Description of the task: Rewrite the pandas notebook excerpt starting at the words "ignore_columns = agg_columns" and stopping after "pd.merge(df_proc, df_details, on='Job_Num')", with "ignore_columns" replaced by "excluded_columns" everywhere it appears in that span.

The next set of codes will convert the columns that only contain **X** to a numerical value so it can be aggregated.

In [10]:
filing_columns = ['Plumbing', 'Mechanical', 'Boiler', 'Fuel_Burning','Fuel_Storage','Standpipe','Sprinkler','Fire_Alarm','Equipment','Fire_Suppression','Curb_Cut','Other']
df_clean[filing_columns] = df_clean[filing_columns].fillna(0)
df_clean[filing_columns] = df_clean[filing_columns].replace('X', 1)
df_clean[filing_columns] = df_clean[filing_columns].replace('N', 0)
agg_columns = filing_columns + ['Initial_Cost', 'Total_Est_Fee']
df_filing_details = df_clean[['Job_Num'] + agg_columns].groupby('Job_Num').sum().reset_index()

Next combine the *Job_Description* columns as well as the cleaned *Other Description* column so they may be turned into useful features during the modeling phase.

In [11]:
## Combine feature rows across doc num into one row
df_clean['Other_Description_cleaned'] = get_clean_other_desc(df_clean['Other_Description'])
df_jobdesc = df_clean[~df_clean['Job_Description'].isna()][['Job_Num', 'Job_Description']].groupby('Job_Num')['Job_Description'].apply(list).reset_index()
df_other_desc = df_clean[~df_clean['Other_Description_cleaned'].isna()][['Job_Num', 'Other_Description_cleaned']].groupby('Job_Num')['Other_Description_cleaned'].apply(list).reset_index()
df_details = pd.merge(df_jobdesc,df_other_desc, on='Job_Num',how='outer')
df_details = pd.merge(df_details, df_filing_details, on='Job_Num',how='outer')
ignore_columns = agg_columns + ['Other_Description_cleaned', 'Job_Description', 'Other_Description']
del(df_jobdesc, df_other_desc, df_filing_details) ## Delete to free up space

Combine all of the datasets and output

In [12]:
colnames = [x for x in df_clean.columns if x not in ignore_columns]
df_proc = df_clean[(~df_clean['Fully_Permitted'].isna()) & (~df_clean['Pre_Filing_Date'].isna()) & (df_clean['Doc_Num']==1)][colnames]
df_proc = pd.merge(df_proc, df_details, on='Job_Num')

processed_data_path = os.path.join('..', 'data', 'processed', 'DOB_job_application.csv')
df_proc.to_csv(processed_data_path, index=False)

Raw records:
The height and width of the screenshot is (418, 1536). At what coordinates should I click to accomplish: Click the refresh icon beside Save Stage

* * *

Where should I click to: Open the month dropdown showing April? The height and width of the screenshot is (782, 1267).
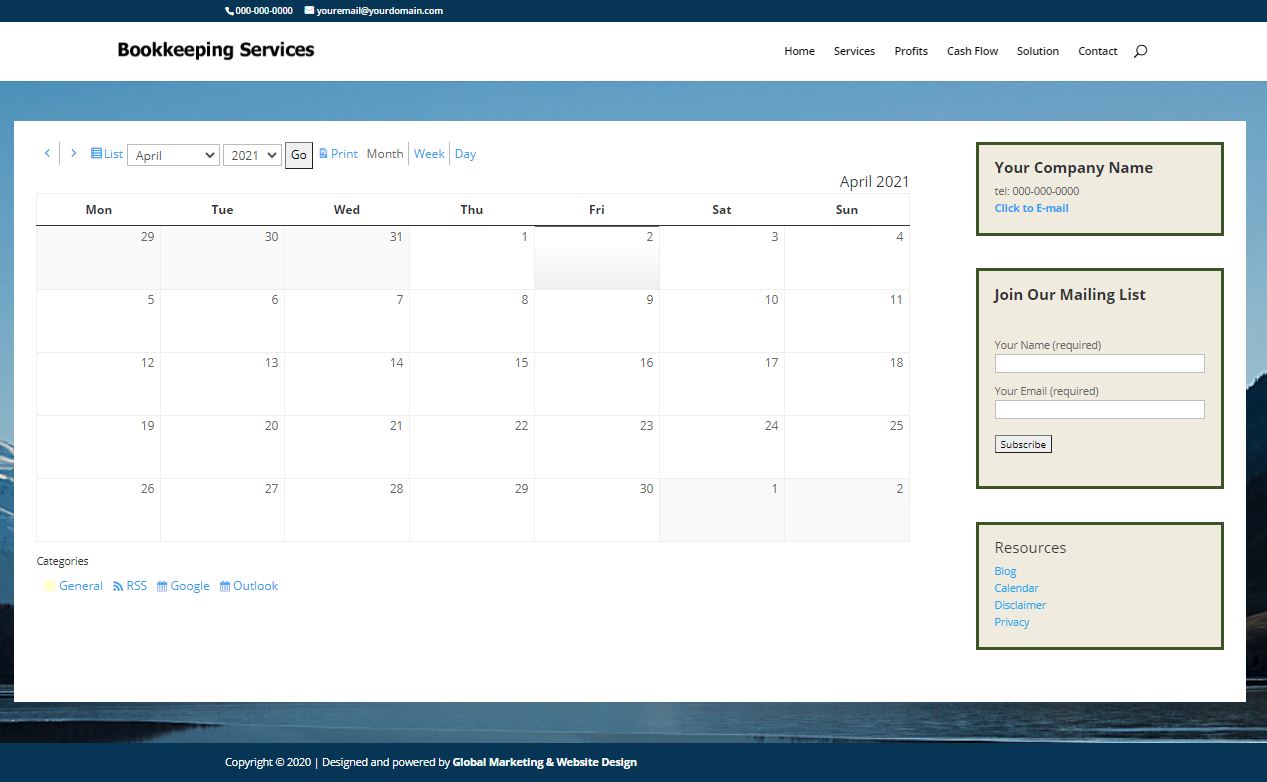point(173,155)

---

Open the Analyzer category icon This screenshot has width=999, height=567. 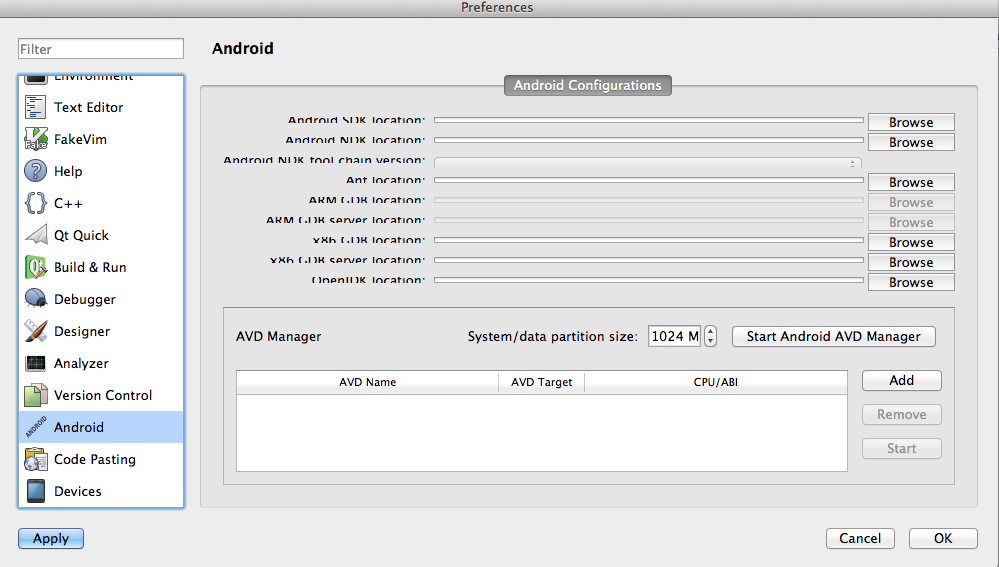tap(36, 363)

Complete response:
excluded_columns = agg_columns + ['Other_Description_cleaned', 'Job_Description', 'Other_Description']
del(df_jobdesc, df_other_desc, df_filing_details) ## Delete to free up space

Combine all of the datasets and output

In [12]:
colnames = [x for x in df_clean.columns if x not in excluded_columns]
df_proc = df_clean[(~df_clean['Fully_Permitted'].isna()) & (~df_clean['Pre_Filing_Date'].isna()) & (df_clean['Doc_Num']==1)][colnames]
df_proc = pd.merge(df_proc, df_details, on='Job_Num')